*Task list*
[1] According to the commentary on the GOP convention speeches, what did Greek law require of every citizen of ancient Athens?
[2] Copy the rows word for word, everything from the line containing "Select the Content section tab" down to the end of the rows.

Posted: 08/31/2012 2:32 pm

There is no excuse for even one major political speech to be poorly written. But three? Romney should fire his entire team for having the three most important speeches of the GOP convention so poorly written and poorly framed.

Ann Romney, "failed to make it real," as former Reagan speechwriter Peggy Noonan put it. Ryan broke a cardinal rule of political speeches -- don't lie so blatantly that the lies become the story.

Romney's speech lacked vision and inspiration, arguably the two most important elements in a speech accepting your party's presidential nomination. And having Clint Eastwood's incoherent ramble as an opening act was an amateurish failure of framing.

After all, if you can't put together one flawless and compelling hour of TV speeches for the biggest solo national audience you're ever going to get, how are you going to manage the crucial stagecraft of the presidency?

Speechwriting is a very, very old art and science, as I discuss in my book Language Intelligence: Lessons on Persuasion from Jesus, Shakespeare, Lincoln and Lady Gaga. In ancient Athens, all citizens needed to excel at public speaking because every citizen was required by Greek law to speak in his own behalf in court. Since you were not required to write your own speech, some litigants hired a logographos, a speechwriter, to prepare their defense. Others studied the basics of speechmaking with a professional rhetorician.

Over time, rhetoric was turned into a set of rules by Greeks like Aristotle. The Romans built on what the Greeks did, and the Elizabethans raised it to high art in English. The world's greatest communicators, from Jesus to Shakespeare to Abraham Lincoln to Churchill to Martin Luther King to Ronald Reagan and Bill Clinton, have been masters of rhetoric, as are the best present-day speech-writers.  Research by modern social scientists and the advertising industry demonstrates that these strategies are essential to being memorable and persuasive, a key reason why most successful ad campaigns -- and the most effective speeches -- use the central elements of rhetoric:

  • Short words

  • Repetition

  • Key figures of speech, especially metaphor

  • The word rhetoric, unfortunately, now means for most Americans a way of speaking completely different from the way real people speak, so I use the term "language intelligence." The irony, to use a figure of speech, is that the goal of rhetoric from the start was to help orators create a persuasive story by helping them speak the way people actually speak when they express "emotion and character" as Aristotle explained in On Rhetoric.

*Data section*
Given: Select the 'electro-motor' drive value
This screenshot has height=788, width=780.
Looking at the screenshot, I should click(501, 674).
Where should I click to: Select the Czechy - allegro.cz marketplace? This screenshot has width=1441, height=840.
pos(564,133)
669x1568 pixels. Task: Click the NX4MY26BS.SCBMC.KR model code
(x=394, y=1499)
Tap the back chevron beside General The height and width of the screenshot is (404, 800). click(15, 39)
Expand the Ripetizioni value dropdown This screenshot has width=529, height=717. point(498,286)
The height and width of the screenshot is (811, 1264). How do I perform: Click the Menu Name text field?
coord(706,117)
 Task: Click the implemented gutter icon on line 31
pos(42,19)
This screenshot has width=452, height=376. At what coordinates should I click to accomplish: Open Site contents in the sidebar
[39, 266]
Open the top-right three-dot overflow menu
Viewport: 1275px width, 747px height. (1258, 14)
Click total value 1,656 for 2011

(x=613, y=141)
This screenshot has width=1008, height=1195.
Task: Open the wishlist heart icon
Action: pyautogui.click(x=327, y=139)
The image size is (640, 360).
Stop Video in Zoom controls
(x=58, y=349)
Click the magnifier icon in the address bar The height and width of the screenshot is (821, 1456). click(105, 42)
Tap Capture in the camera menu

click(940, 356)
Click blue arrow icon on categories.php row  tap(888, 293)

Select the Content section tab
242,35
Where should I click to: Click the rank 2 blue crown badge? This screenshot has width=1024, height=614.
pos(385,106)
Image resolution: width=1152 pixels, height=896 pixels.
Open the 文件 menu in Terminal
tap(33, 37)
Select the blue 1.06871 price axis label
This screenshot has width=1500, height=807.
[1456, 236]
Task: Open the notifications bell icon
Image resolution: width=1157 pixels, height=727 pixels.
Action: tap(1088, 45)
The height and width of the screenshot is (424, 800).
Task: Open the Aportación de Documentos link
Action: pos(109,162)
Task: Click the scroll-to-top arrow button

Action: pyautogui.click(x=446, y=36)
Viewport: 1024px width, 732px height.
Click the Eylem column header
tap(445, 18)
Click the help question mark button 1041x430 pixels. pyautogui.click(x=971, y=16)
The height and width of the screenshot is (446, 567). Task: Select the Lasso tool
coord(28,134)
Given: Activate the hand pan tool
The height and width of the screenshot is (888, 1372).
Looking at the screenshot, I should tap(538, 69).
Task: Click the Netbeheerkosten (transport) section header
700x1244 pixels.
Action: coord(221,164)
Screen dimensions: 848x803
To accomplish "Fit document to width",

*Answers by task*
[1] Every citizen had to speak in his own behalf in court.

[2]
Select the Content section tab
242,35
Where should I click to: Click the rank 2 blue crown badge? This screenshot has width=1024, height=614.
pos(385,106)
Image resolution: width=1152 pixels, height=896 pixels.
Open the 文件 menu in Terminal
tap(33, 37)
Select the blue 1.06871 price axis label
This screenshot has width=1500, height=807.
[1456, 236]
Task: Open the notifications bell icon
Image resolution: width=1157 pixels, height=727 pixels.
Action: tap(1088, 45)
The height and width of the screenshot is (424, 800).
Task: Open the Aportación de Documentos link
Action: pos(109,162)
Task: Click the scroll-to-top arrow button

Action: pyautogui.click(x=446, y=36)
Viewport: 1024px width, 732px height.
Click the Eylem column header
tap(445, 18)
Click the help question mark button 1041x430 pixels. pyautogui.click(x=971, y=16)
The height and width of the screenshot is (446, 567). Task: Select the Lasso tool
coord(28,134)
Given: Activate the hand pan tool
The height and width of the screenshot is (888, 1372).
Looking at the screenshot, I should tap(538, 69).
Task: Click the Netbeheerkosten (transport) section header
700x1244 pixels.
Action: coord(221,164)
Screen dimensions: 848x803
To accomplish "Fit document to width",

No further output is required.